----- DATA PROVIDED
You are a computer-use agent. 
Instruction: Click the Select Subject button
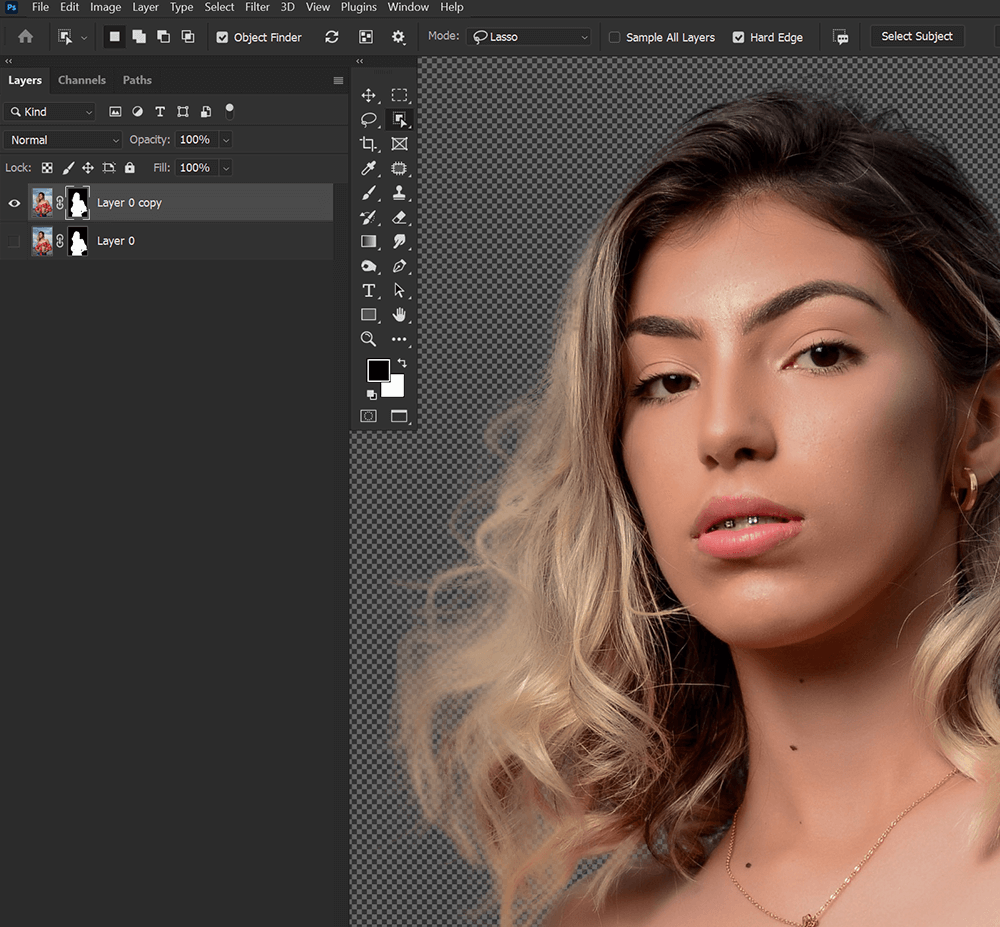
----------
----- DATA PROVIDED
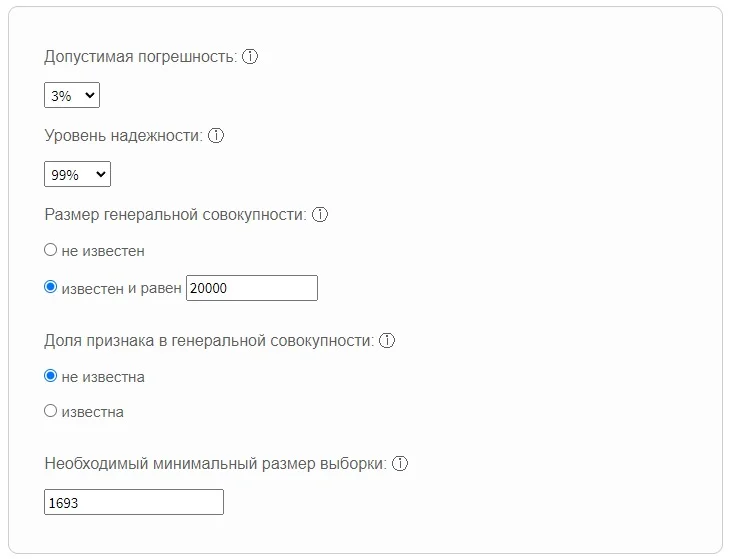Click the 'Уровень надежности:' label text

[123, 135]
----------
----- DATA PROVIDED
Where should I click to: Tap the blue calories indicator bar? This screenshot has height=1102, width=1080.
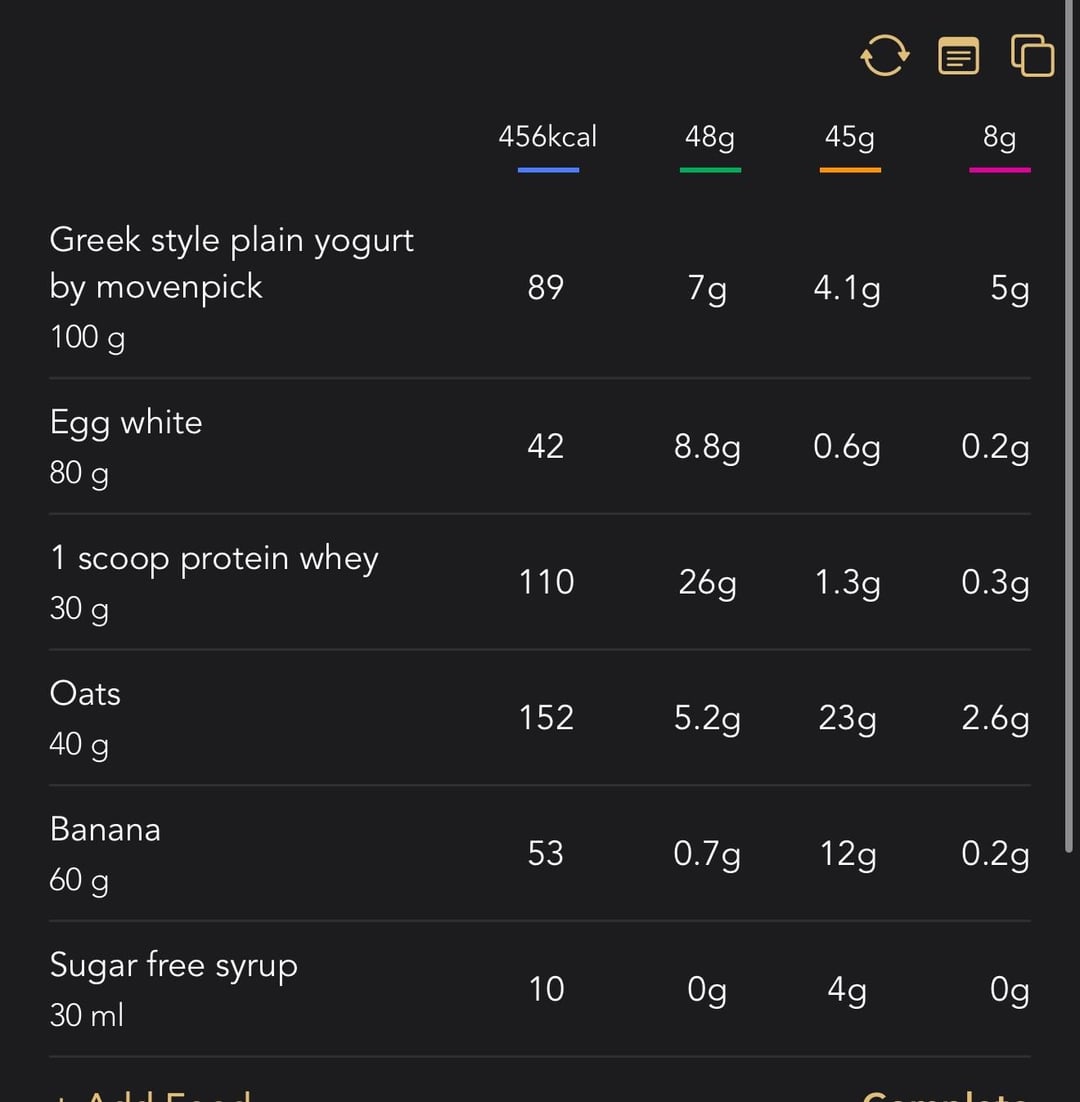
----------
▶ _WHAT THE TASK REQUIRES_
Copy the stretch of the records above that runs from the line with "You are a computer-use agent." through the line with "Instruction: Click the Select Subject button". Both end lines belong in the copy, and nothing else does.

▶ _SOLUTION TO THE EXERCISE_
You are a computer-use agent. 
Instruction: Click the Select Subject button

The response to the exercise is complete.